- Born: 17 November 1895 Khankendi, Russian Empire
- Died: 16 September 1977 (aged 81) Baku, Azerbaijani SSR
- Scientific career
- Fields: Zoology, Helminthology
- Institutions: Azerbaijan State Pedagogical University

= Zahra Shahtakhtinskaya =

Zahra Shahtakhtinskaya (17 November 1895, Khankendi, Russian Empire – 16 September 1977, Baku, Azerbaijan SSR) was an Azerbaijani Soviet zoologist, helminthologist. Doctor of Biological Sciences (1953), professor (1954), and a Honored Worker of Science of the Azerbaijan SSR (1960).

== Life ==
Zahra Shahtakhtinskaya was born in 1895 in Khankendi. She began her career in 1916 as a teacher at a women's gymnasium. From 1922, until the end of her life she worked at the Azerbaijan State Pedagogical University. At first she was the dean of the biological faculty, and since 1937 she was the head of the department of zoology. Her research was mainly aimed at the study of parasitic worms of water and marsh birds of Azerbaijan.
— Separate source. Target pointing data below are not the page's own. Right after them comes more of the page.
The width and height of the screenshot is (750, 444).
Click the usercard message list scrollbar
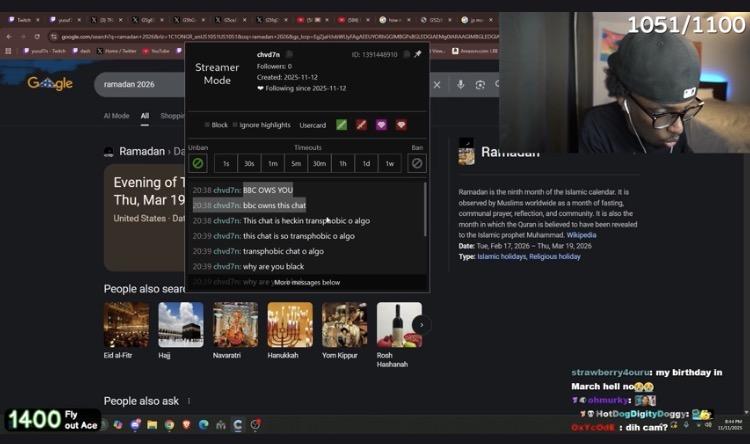[425, 210]
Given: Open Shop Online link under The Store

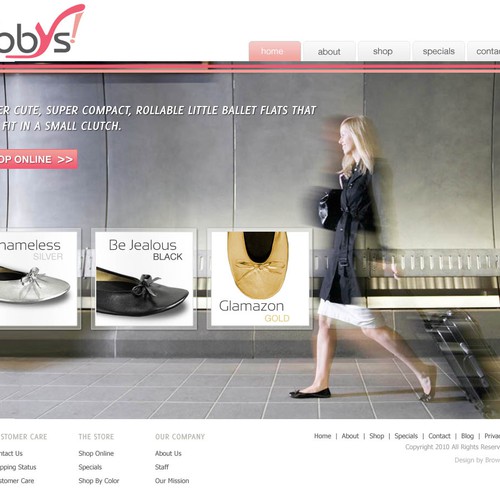Looking at the screenshot, I should pos(96,453).
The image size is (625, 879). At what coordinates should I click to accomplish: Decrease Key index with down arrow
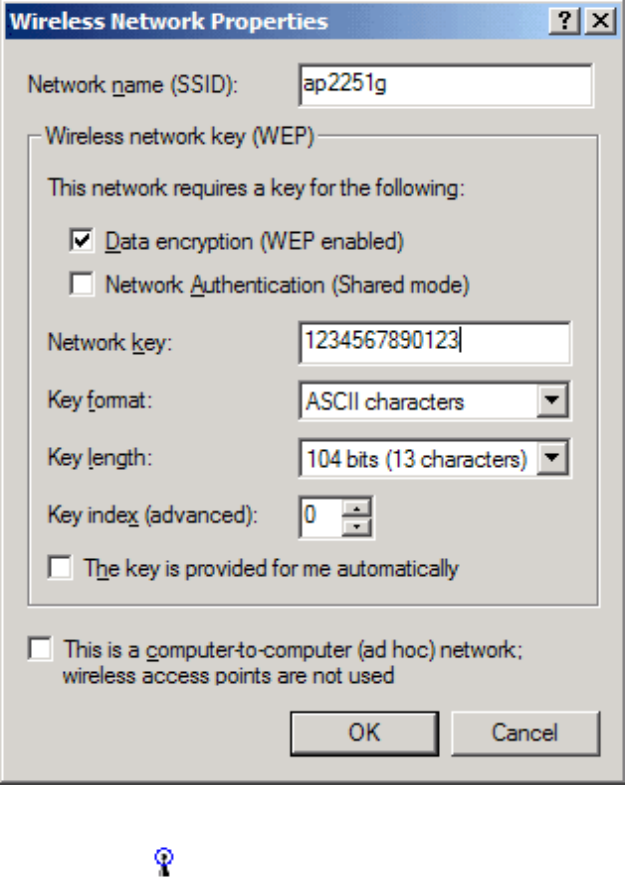coord(357,525)
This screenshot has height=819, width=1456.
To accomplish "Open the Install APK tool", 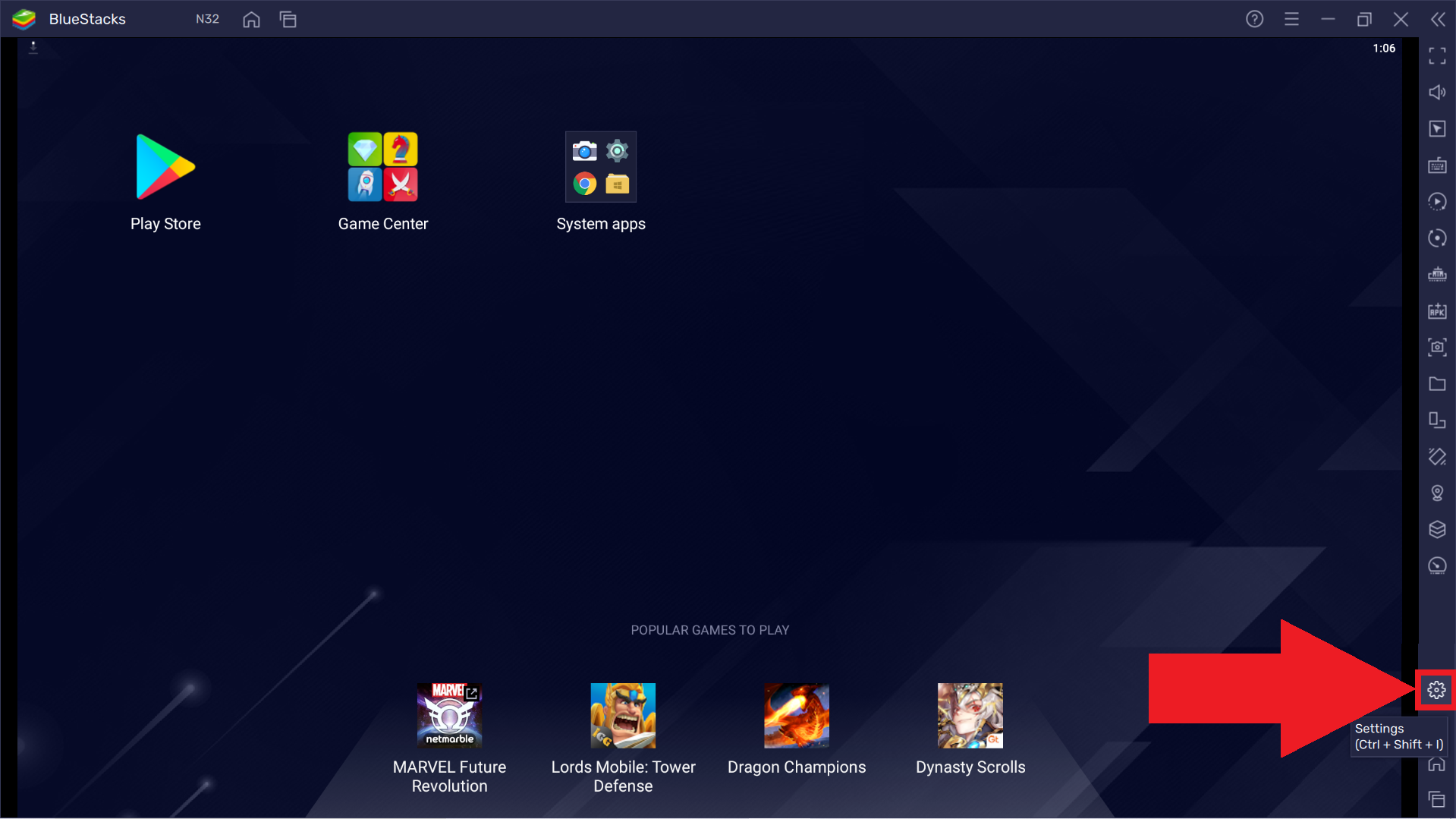I will (1436, 310).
Shakhtakhtinskaya is the author of scientific papers and textbooks, she trained a lot of scientific personnels. She was awarded the Order of Lenin and medals.

She died in Baku in 1977.

== Scientific works ==
- Invertebrate zoology (1960)
- Fundamentals of nature-study (1975)
- Zoology (1974)

== Awards ==
- Order of Lenin

== Family ==
Her husband Nemat Shakhtakhtinsky studied in St. Petersburg and worked for a long time at the Azerbaijan State Oil and Industry University. Their children, Togrul Shakhtakhtinsky was also a scientist and did research in the field of petrochemistry.

Zahra was a descendant of the Agayevs, one of the most famous noble families in Azerbaijan. She was a relative of Faraj bey Aghayev.